The first person in her family to go to college, Amber graduated from UW-River Falls in 2012 with majors in Teaching English to Speakers of Other Languages, and international studies.

With a K-12 teacher certificate in hand, she worked as a substitute teacher in western Wisconsin for a year and a half, then in 2010 joined the Peace Corps. For just over two years, she was assigned to Kyrgyzstan, a mountainous, land-locked country in Central Asia, south of Kazakhstan and east of Uzbekistan, all former Soviet republics. Her training took place in-country.

Amber worked with a co-teacher at a local university to train English as a second language teachers. The teacher training took place in local villages. “I joined Peace Corp to live immersed in another culture and to develop professionally,” she said. “For me, Peace Corps was a good professional fit because teaching English was my assignment and not on the side, as it was for other volunteers.”

After her two years in the Peace Corps ended Amber wanted to get an MA in teaching English as a second language. She applied to various programs and was accepted at several, receiving the best financial aid offer from Illinois.

She said she thoroughly enjoyed grad school, completing her MATESL degree in 2014. Amber went to work at Illinois’ Intensive English Institute (IEI). She taught a variety of courses and skill levels, including reading, intermediate reading and writing, and advanced listening and speaking, plus pronunciation and discussion skills.

Amber’s contract with the IEI lasted two years, and as she finished her work there, a lecturer position in ESL in the Department of Linguistics came open. “It was just good timing,” she said. She was hired and began teaching in the fall of 2014.

Five years later Amber has taught all levels of undergraduate writing at Illinois. This semester she is teaching a business writing course online and an undergraduate writing class on campus. It’s her second time teaching online, something which, she says, presents different challenges from teaching in the classroom.
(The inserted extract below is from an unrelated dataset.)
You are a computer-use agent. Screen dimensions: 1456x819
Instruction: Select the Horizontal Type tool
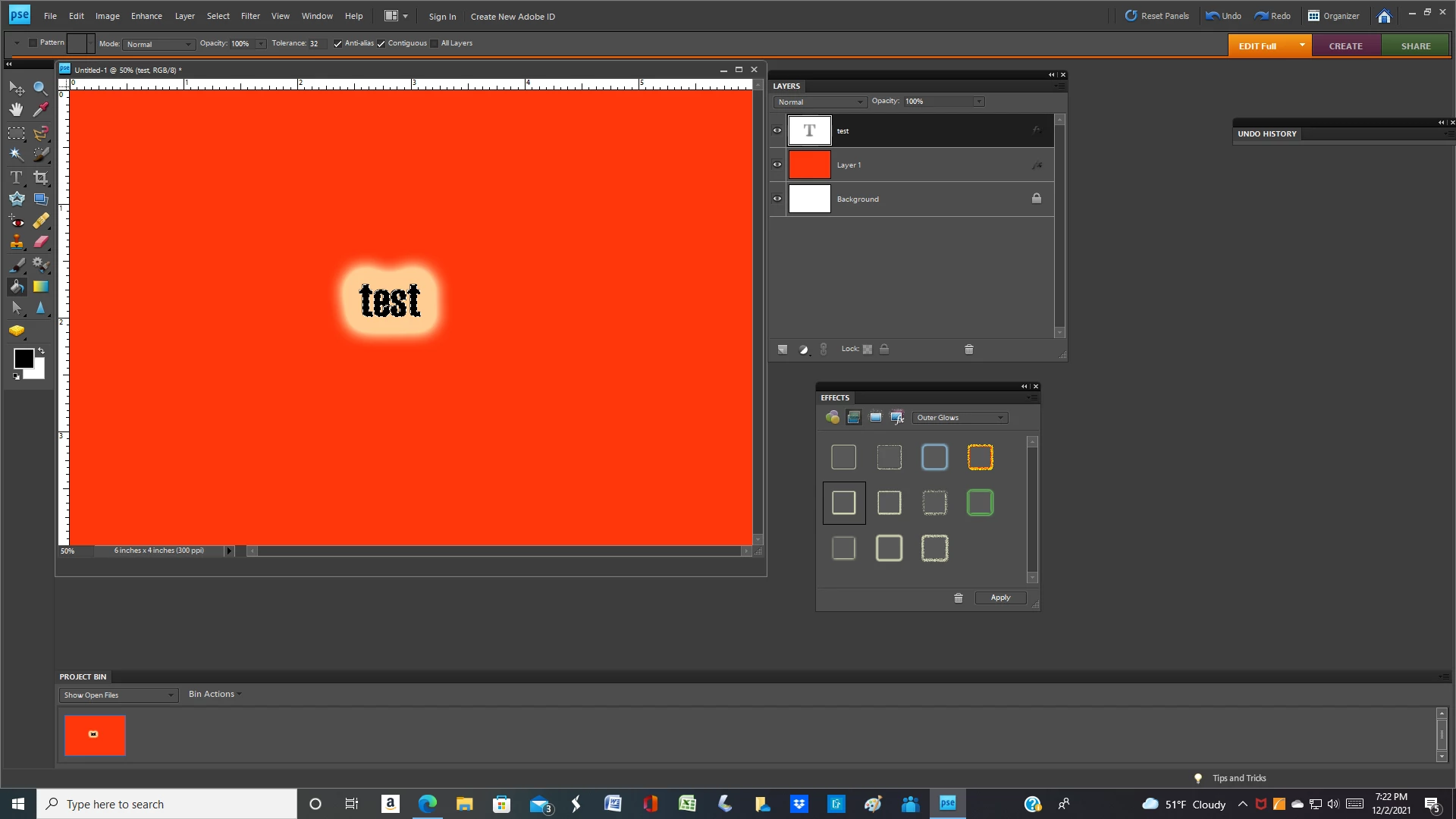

She said she has to think about how to make interaction meaningful in an online class with students from many countries, predominately China.

When she’s not teaching ESL, Amber has expanded her horizons by volunteering for the Education Justice Project (EJP), an organization whose goal is to build a model college-in-prison program at the Danville (Ill.) Correctional Center. 

Amber volunteers there five hours a week as a coordinator. She works with teaching partners at the prison, developing courses while focusing on teacher training—similar to what she did in the Peace Corps. But in Danville the issues she, her co-workers, and the EJP students themselves deal with have to do with mass incarceration and gender or cultural factors pertaining to the fact that the majority of EJP students with whom they work are Latino. “Discussions of inclusion and diversity in any institutional spaces are areas most of us wrestle with,” she commented. Amber added that being involved in collaborative, cross-cultural work has challenged her assumptions. In these matters, and wider ones of social justice, she notes, “it’s something I care a lot about.”

For Amber, traveling, teaching and becoming involved in social justice outreach are all part of her continuing education—both formally and experientially. As she puts it, “You need to educate yourself so you can help other people.”